- _EXERCISE PASSAGE_
==*==

Also, some carcass quality characteristics such as pH, cooking loss, thawing loss, dry matter, ash, and protein content were not affected by LG supplementation (p>0.05; Table 5).
Table 5. The effect of supplementation of lemon grass on meat quality.
P: probability, LG: lemon grass, NS: non-significant.
In the economic assessment, LG supplementation did not provide any advantage either in feed consumption and live weight gain or in carcass values and quality, it even decreased the revenue (Table 6). The distribution of quails’ sex (female, male) in each group were not significant (p>0.05).
Table 6. The effect of supplementation of lemon grass on revenue*.
*Data were given for groups (50 quail). LG: lemon grass.

==*==

- _EXTRACTED MATERIAL_
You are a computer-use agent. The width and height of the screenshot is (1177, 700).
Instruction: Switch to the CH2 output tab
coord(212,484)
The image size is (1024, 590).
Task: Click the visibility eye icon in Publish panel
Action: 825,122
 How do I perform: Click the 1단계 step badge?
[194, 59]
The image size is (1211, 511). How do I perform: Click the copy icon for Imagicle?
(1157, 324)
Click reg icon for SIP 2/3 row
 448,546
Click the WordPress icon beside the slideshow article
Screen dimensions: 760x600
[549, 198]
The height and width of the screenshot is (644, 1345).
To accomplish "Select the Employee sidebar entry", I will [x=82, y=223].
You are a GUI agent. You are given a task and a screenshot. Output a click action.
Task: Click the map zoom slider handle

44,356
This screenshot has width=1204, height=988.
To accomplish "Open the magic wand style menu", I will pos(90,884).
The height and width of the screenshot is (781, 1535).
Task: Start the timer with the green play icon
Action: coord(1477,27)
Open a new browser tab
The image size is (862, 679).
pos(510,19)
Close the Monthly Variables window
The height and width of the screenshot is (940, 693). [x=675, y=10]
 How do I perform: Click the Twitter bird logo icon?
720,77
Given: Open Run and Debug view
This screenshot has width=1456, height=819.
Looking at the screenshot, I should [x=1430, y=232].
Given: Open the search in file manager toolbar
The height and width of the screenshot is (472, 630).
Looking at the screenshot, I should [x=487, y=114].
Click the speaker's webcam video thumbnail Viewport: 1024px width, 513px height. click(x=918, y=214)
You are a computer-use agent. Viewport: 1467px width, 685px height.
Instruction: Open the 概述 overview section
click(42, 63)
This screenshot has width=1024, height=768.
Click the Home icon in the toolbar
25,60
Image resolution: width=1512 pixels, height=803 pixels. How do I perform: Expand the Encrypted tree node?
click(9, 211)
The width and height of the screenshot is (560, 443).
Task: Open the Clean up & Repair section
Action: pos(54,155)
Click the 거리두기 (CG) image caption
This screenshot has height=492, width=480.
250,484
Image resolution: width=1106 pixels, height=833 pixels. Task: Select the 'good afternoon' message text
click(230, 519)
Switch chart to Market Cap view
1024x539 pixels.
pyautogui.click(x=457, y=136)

==*==

- _QUESTIONS TO ANSWER_
A. Answer these questions from the passage on lemon grass supplementation in quails:
(i) What does NS stand for?
(ii) What did LG supplementation do to the revenue?
(iii) How many quail per group do the Table 6 data cover?
B. Decide whether each statement agrees with the passage on lemon grass supplementation in quails. Answer yes or no, and quote the words that decide it.
(i) LG supplementation raised the revenue.
(ii) Cooking loss was not affected by LG supplementation.
(iii) The distribution of female and male quails differed significantly between groups.
C. Extend the passage on lemon grass supplementation in quails, starting after its last line.
The entries are separate material and have no connection to the passage on lemon grass supplementation in quails.

- _ANSWERS FOR THIS EXERCISE_
A.
(i) Non-significant
(ii) It decreased the revenue.
(iii) 50 quail

B.
(i) No: "it even decreased the revenue"
(ii) Yes: "some carcass quality characteristics such as pH, cooking loss, thawing loss, dry matter, ash, and protein content were not affected by LG supplementation"
(iii) No: "The distribution of quails’ sex (female, male) in each group were not significant (p>0.05)."

C.
The quail diet supplemented with 3% LG leaf meal showed a significantly lower final body weight compared to the control (p<0.05). This finding was similar with Thayalini et al. (2011) who reported that reduced body weight in broilers fed with 2% LG leaf supplemented diet. However, this result was contrary to those of Mmereole (2010) and Mukhtar et al. (2012) who reported that supplementation of LG leaf meal or oil resulted in a significantly higher body weight in broilers. During the first week of the study, there was a significant difference in the 3% LG group in body weight gain. However, body weight gain was not significant among groups during the last four weeks and overall. These findings were different from some previous studies (Mukhtar et al., 2012; Mmereloe, 2010; Thayalini et al., 2011).
The expected effects of herbs on feed consumption could be related with improvement in feed taste, palatability, enhanced appetite of poultry in addition to faster passage and digestion of nutrients through the digestive effects of herbs (Mmereloe 2010; Mukhtar et al., 2012).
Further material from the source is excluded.